A slug is the readable part of a URL that identifies a specific page, the segment after the domain and any folders. In the address that ends with how-to-create-clean-url-slugs, the slug is how-to-create-clean-url-slugs. It is small, but it does real work: it tells both people and search engines what the page is about before they even click.

Why slugs matter

A clean slug improves click-through from search results because the URL is legible. It reinforces your keyword to search engines. It is easier to share, type, and remember. And it survives being copied into emails or chat without breaking, because it avoids the encoded gibberish that messy URLs produce.

The rules of a good slug

A few consistent rules separate professional slugs from sloppy ones.

  • Use lowercase only. Some servers treat About and about as different pages, which can split your ranking signals or create duplicate-content problems. Lowercase everything to be safe.
  • Separate words with hyphens, not underscores or spaces. Google treats hyphens as word separators and underscores as joiners, so color-converter reads as two words while the underscore version can read as one. Spaces are even worse: they become ugly percent codes.
  • Drop stop words when they add nothing. Words like a, the, of, and to rarely help and lengthen the URL. A long phrase often shortens cleanly without losing meaning.
  • Transliterate accents and non-Latin characters. A title like Cafe Menu with an accent should become cafe-menu, not the percent-encoded mess that the accented character produces in a raw URL. Stripping diacritics keeps the slug portable.
  • Remove punctuation and symbols. Ampersands, question marks, and slashes either break the URL or get encoded. Convert them to words or delete them.

How long should a slug be

Shorter is better, within reason. Aim for three to five meaningful words. Long slugs get truncated in search results and feel spammy when they cram in every keyword. The slug should describe the page, not contain the whole headline. A short keyword-focused slug beats a sprawling one every time.

Stability is the rule people forget

Once a page is published and earning links, do not change its slug casually. Every change breaks existing links and bookmarks and, unless you set up a redirect, throws away the ranking the old URL built. Decide on the slug carefully before launch, and if you must change it, add a permanent 301 redirect from the old slug to the new one.

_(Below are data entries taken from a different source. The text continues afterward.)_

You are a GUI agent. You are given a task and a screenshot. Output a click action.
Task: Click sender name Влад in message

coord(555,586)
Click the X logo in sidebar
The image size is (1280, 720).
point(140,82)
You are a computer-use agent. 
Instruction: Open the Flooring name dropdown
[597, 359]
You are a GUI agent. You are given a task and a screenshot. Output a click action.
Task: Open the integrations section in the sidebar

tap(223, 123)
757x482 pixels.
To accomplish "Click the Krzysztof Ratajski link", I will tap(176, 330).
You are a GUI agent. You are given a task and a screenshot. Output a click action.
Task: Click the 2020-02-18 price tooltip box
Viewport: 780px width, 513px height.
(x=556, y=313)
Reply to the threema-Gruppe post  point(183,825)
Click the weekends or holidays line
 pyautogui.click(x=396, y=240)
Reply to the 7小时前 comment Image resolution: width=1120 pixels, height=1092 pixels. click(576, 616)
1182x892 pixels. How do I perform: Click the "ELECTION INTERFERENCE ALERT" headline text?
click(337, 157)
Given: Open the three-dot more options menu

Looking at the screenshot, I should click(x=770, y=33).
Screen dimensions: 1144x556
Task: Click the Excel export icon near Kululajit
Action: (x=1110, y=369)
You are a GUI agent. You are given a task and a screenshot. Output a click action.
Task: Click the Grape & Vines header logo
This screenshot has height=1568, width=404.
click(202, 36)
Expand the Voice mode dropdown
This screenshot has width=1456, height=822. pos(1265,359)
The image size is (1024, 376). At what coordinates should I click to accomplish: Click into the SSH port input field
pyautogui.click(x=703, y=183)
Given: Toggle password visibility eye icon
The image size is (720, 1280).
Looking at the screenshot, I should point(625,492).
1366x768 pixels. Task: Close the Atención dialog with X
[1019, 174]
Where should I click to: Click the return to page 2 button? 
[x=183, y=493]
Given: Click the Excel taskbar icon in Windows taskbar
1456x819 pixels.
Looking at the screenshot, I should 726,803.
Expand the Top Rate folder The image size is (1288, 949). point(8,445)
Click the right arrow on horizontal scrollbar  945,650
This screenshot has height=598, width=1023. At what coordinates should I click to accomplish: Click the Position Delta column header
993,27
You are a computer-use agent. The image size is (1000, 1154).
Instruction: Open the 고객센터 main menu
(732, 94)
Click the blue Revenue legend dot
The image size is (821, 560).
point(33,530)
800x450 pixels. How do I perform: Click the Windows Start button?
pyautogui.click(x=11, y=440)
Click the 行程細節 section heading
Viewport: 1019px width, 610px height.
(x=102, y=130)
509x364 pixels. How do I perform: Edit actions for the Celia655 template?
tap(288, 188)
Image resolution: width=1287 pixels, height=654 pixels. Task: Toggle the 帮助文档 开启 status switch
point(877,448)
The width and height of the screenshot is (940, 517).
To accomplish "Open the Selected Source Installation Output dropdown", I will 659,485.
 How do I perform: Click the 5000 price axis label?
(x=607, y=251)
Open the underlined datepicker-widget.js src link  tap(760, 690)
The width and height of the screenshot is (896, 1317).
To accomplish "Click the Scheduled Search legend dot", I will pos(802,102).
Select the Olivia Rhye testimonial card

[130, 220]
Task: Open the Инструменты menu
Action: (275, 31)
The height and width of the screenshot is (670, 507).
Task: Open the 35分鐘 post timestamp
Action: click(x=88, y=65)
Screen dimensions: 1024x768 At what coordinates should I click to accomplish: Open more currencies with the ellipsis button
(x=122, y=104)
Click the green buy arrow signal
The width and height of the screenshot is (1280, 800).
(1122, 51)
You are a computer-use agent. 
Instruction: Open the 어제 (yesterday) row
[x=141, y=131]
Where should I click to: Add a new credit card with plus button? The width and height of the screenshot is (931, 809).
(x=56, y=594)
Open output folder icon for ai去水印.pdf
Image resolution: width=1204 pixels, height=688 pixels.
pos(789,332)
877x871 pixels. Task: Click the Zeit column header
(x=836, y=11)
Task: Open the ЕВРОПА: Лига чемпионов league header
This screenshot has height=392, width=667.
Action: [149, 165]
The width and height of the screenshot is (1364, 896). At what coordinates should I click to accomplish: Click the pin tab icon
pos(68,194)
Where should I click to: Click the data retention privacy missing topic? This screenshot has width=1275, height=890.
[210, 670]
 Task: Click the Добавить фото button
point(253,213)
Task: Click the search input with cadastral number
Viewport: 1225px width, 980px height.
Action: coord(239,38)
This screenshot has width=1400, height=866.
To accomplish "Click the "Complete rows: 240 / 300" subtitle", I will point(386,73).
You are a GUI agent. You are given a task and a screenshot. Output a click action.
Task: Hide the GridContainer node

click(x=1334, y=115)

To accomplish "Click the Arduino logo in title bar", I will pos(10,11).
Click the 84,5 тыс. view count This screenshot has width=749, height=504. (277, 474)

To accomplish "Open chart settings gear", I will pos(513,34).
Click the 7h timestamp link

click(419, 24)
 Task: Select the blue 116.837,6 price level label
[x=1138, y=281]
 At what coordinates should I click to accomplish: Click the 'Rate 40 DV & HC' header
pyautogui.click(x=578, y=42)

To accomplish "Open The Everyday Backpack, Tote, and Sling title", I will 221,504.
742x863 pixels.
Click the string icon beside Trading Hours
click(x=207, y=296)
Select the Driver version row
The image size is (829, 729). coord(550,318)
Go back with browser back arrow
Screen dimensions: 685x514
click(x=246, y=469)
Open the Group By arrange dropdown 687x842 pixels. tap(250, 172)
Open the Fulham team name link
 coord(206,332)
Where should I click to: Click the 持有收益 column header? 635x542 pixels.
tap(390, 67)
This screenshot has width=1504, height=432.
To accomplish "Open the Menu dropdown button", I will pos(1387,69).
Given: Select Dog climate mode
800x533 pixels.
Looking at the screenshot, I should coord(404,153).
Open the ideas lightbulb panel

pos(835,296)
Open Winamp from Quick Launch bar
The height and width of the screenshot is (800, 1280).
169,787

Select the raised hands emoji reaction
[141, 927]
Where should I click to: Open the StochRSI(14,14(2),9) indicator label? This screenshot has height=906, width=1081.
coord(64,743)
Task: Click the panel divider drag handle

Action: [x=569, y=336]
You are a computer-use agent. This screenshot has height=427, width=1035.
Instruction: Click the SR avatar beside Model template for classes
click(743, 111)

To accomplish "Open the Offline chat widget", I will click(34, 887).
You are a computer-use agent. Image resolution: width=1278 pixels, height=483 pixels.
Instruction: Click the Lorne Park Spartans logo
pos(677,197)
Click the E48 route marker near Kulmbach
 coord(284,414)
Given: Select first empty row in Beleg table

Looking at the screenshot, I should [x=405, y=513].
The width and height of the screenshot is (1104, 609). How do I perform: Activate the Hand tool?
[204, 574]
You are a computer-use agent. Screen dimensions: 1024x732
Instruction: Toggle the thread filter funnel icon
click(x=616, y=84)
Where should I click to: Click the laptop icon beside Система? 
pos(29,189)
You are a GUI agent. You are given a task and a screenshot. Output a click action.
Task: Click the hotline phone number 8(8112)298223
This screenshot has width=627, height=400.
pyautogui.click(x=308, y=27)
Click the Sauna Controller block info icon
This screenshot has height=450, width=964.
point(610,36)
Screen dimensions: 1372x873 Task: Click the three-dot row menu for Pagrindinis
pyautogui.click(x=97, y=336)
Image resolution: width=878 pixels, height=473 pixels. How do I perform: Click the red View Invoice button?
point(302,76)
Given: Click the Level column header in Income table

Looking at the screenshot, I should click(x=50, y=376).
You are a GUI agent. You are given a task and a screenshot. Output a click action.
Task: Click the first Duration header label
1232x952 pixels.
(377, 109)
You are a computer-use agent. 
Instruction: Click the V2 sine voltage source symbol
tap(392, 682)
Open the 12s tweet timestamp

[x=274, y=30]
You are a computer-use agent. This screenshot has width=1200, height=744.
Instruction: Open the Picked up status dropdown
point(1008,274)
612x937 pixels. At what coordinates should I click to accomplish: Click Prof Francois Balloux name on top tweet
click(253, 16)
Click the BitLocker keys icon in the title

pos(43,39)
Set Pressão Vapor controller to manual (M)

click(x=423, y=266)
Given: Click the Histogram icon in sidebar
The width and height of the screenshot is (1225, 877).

Generate slugs the easy way

Doing all of this by hand is fiddly, so let a tool apply the rules consistently. Paste a title into a Slug Generator and it lowercases the text, swaps spaces for hyphens, and strips unsafe characters in one pass. When you need finer control, the Advanced Slug Generator adds options like stop-word removal, custom separators, and accent transliteration so you can tune the output to your site's conventions.

Both tools run entirely in your browser, so titles for unpublished articles, internal landing pages, or client work never get uploaded anywhere.

A quick checklist

Before you publish a URL, confirm the slug is all lowercase, uses hyphens between words, contains three to five descriptive words, has no accents or symbols, and drops filler stop words. Then leave it alone. A slug that follows these rules will read cleanly in search results, share without breaking, and keep its value for years.